§ **Given task**: Arrange the records from the line containing "You are a computer-use" through the end of the records as a JSON list of strings, one string per line, skipping blank lines. Leave the pictures out.

[Collection entries]
---

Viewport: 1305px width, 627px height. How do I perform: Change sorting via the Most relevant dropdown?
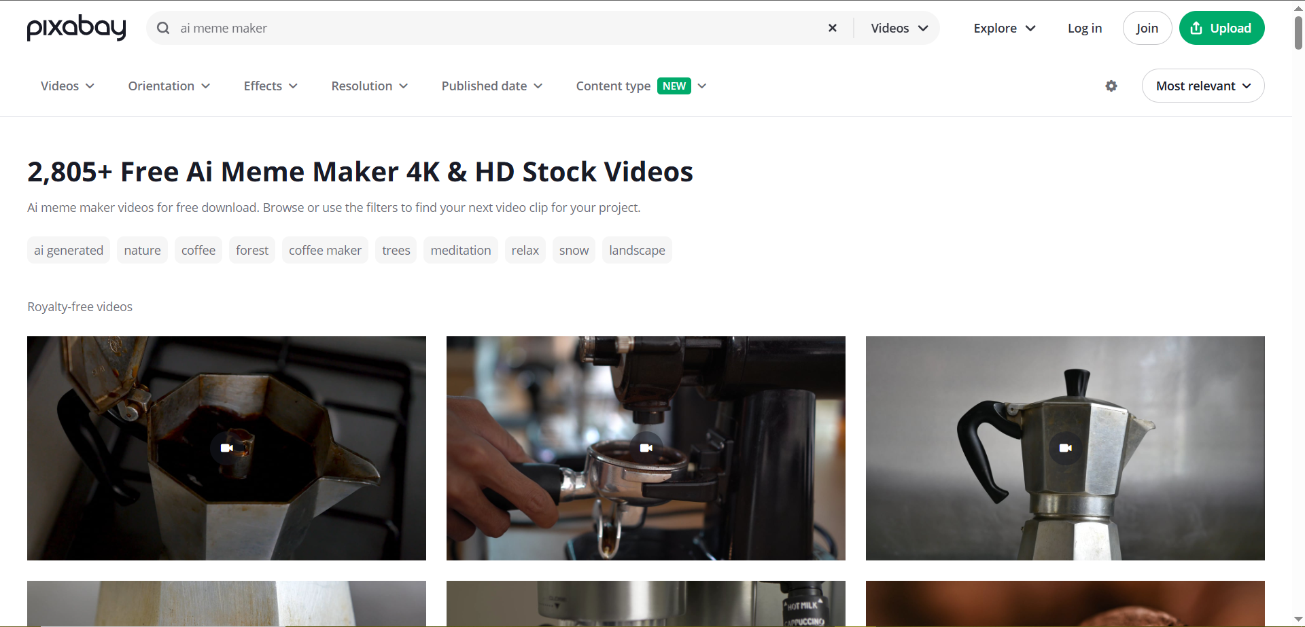(1202, 86)
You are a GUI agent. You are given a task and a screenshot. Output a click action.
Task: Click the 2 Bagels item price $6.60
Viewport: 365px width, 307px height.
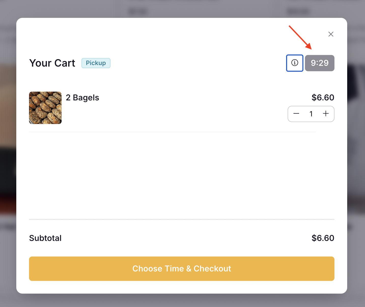coord(323,98)
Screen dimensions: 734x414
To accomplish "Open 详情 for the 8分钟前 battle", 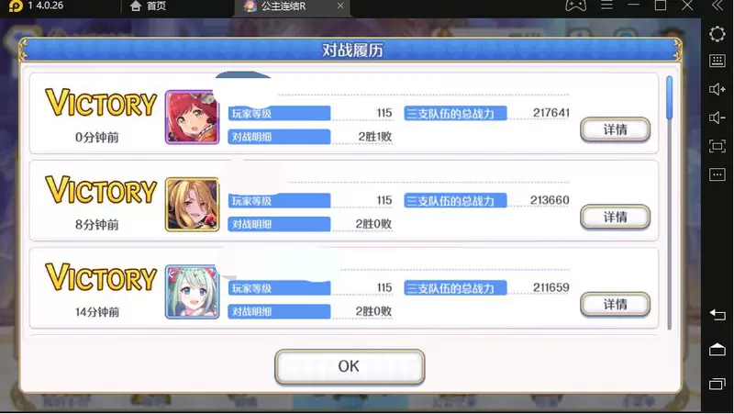I will [615, 218].
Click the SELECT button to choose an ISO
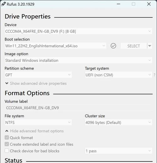Image resolution: width=157 pixels, height=163 pixels. click(x=134, y=46)
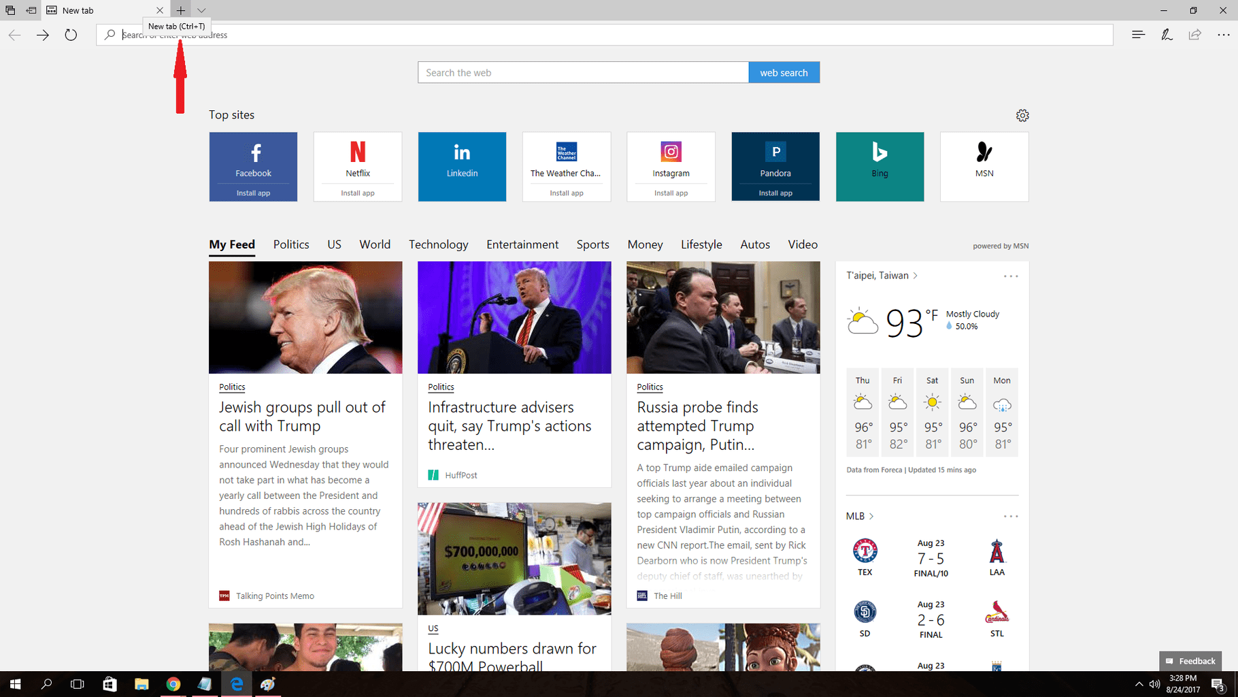Open Task View from the taskbar
1238x697 pixels.
77,684
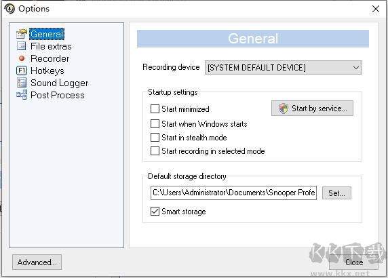Click the F1 Hotkeys icon
The width and height of the screenshot is (388, 278).
click(x=22, y=71)
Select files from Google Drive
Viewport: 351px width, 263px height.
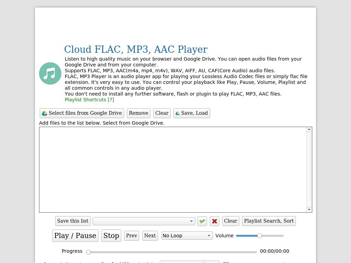82,113
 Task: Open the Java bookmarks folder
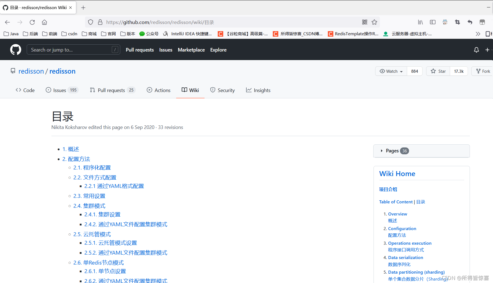(11, 34)
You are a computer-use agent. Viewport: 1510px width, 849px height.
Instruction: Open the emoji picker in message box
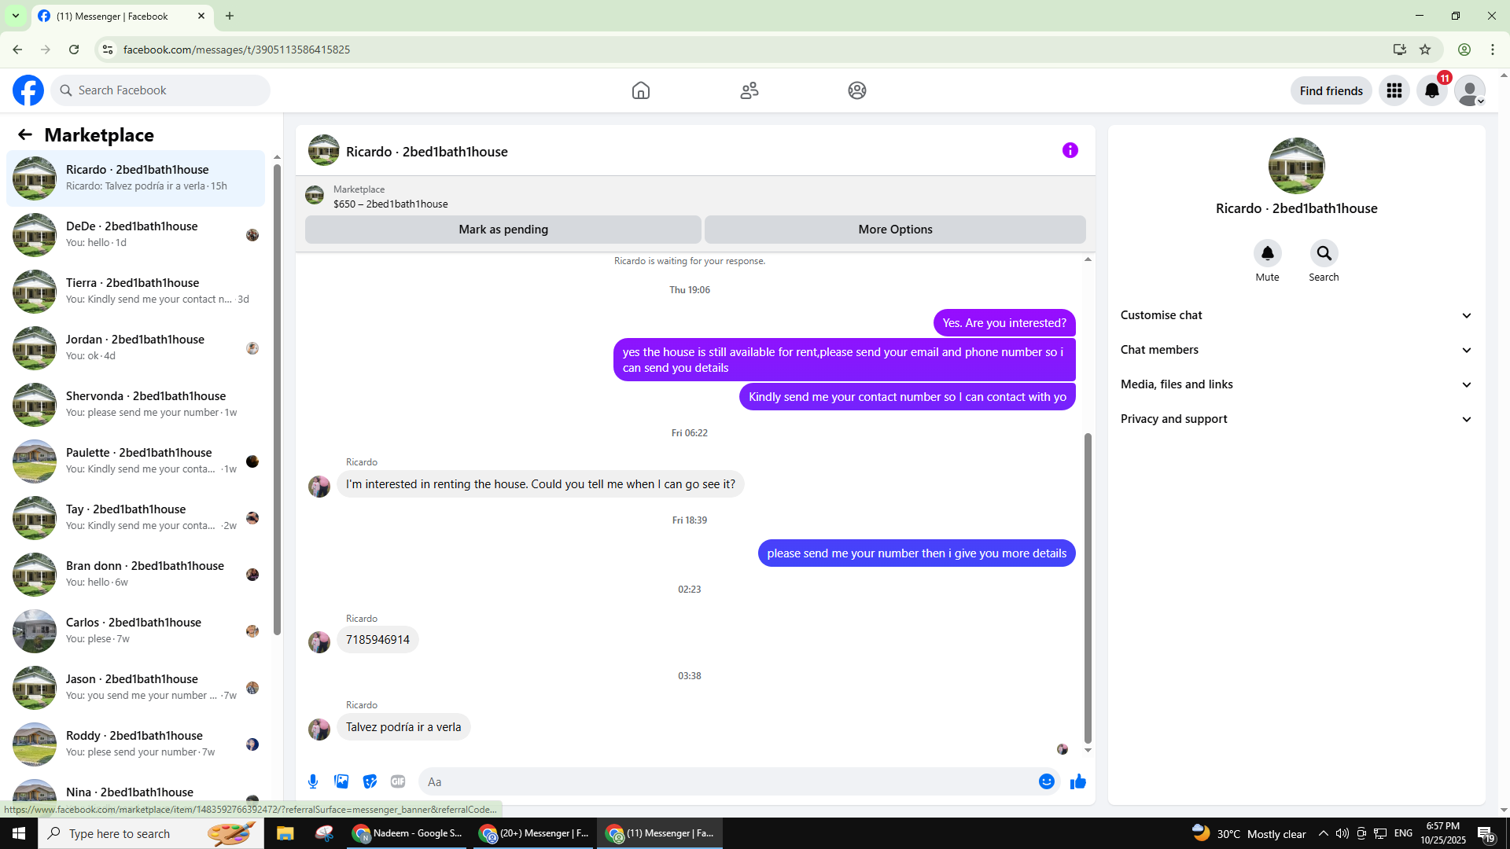click(1047, 781)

---

§ **The output**:
[
  "You are a computer-use agent. Viewport: 1510px width, 849px height.",
  "Instruction: Open the emoji picker in message box",
  "click(1047, 781)"
]